Let $\mathfrak{a}$ be an ideal in $\mathbb{k}[x_1, \ldots, x_n]$ and a Gröbner basis of the ideal be $\{g_1, \ldots, g_t\}$. For each $i = 1, \ldots,n$, there exists $j \in \{1, \ldots, t\}$ such that $\mathrm{lp}(g_j) = {x_i}^\nu$ for some $\nu \in \mathbb{N}$. How can one show that an ascending chain of prime ideals in the affine $\Bbbk$-algebra, $ \Bbbk[x_1, \ldots, x_n]/\mathfrak{a}$ is zero?
P.S: I know there is the same way which involves showing that its variety is finite and dimension is therefore is zero but is there a way to show that the chain of prime ideals is itself zero?
First notice that $\dim_{\Bbbk}\Bbbk[x_1,\dots,x_n]/\mathfrak{a}<\infty$.
Then let $\mathfrak p/\mathfrak a$ be a prime ideal in $\Bbbk[x_1,\dots,x_n]/\mathfrak{a}$. The quotient $R=\Bbbk[x_1,\dots,x_n]/\mathfrak p$ is also finitely dimensional over $\Bbbk$ (why?).

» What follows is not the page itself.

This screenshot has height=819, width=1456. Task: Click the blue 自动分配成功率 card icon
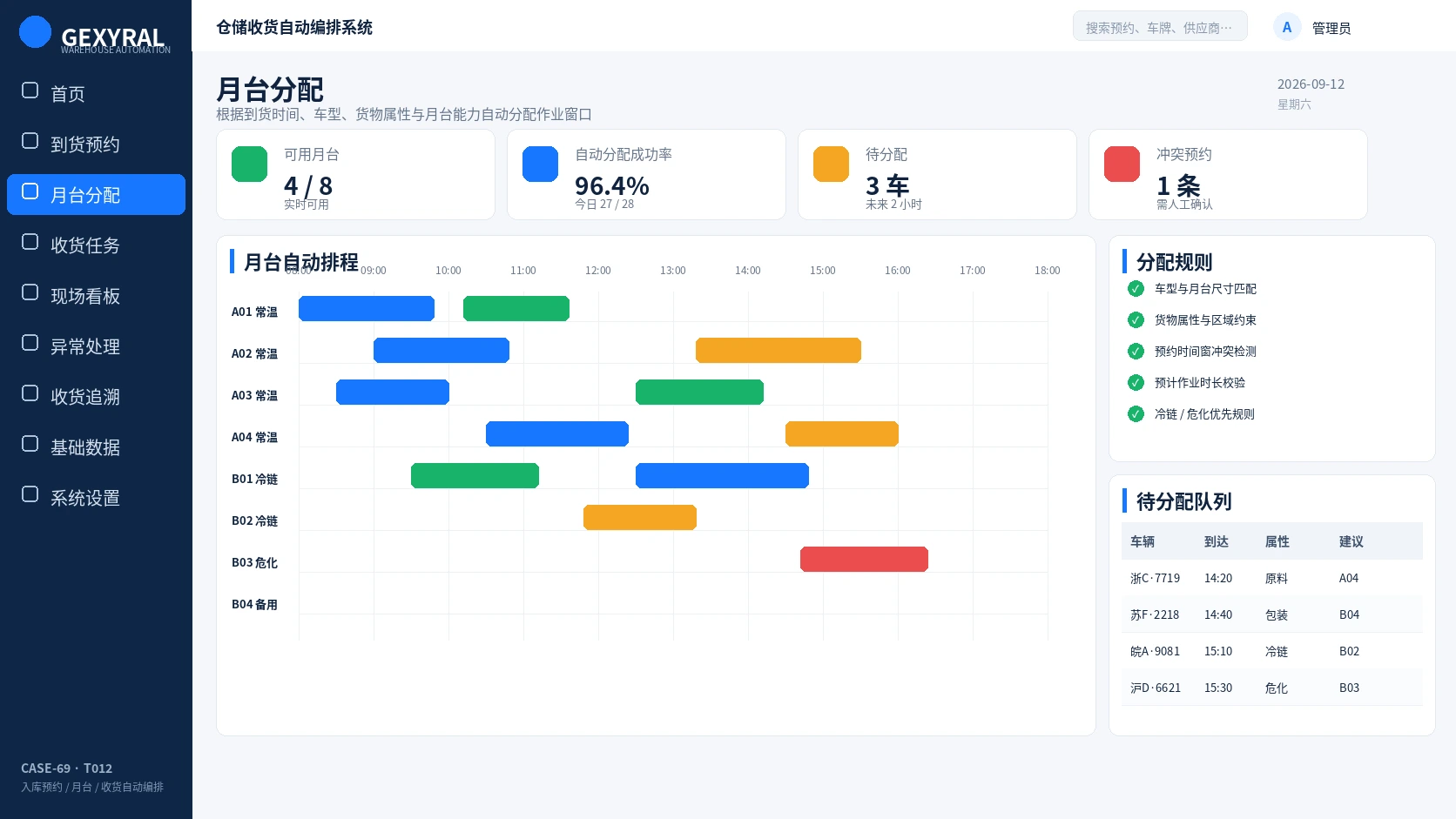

Now let's prove that $R$ is a field: if $r\in R$, $r\ne0$, then $1,r,r^2,\dots$ are linearly dependent over $\Bbbk$, so there are $a_i\in\Bbbk$ not all zero such that $a_0+a_1r+\cdots+a_mr^m=0$. We may assume $a_0\ne0$ and then $1=r(-a_0)^{-1}(a_1+\cdots+a_mr^{m-1})$ hence $r$ is invertible.
It follows that $\mathfrak p$ is maximal and we are done.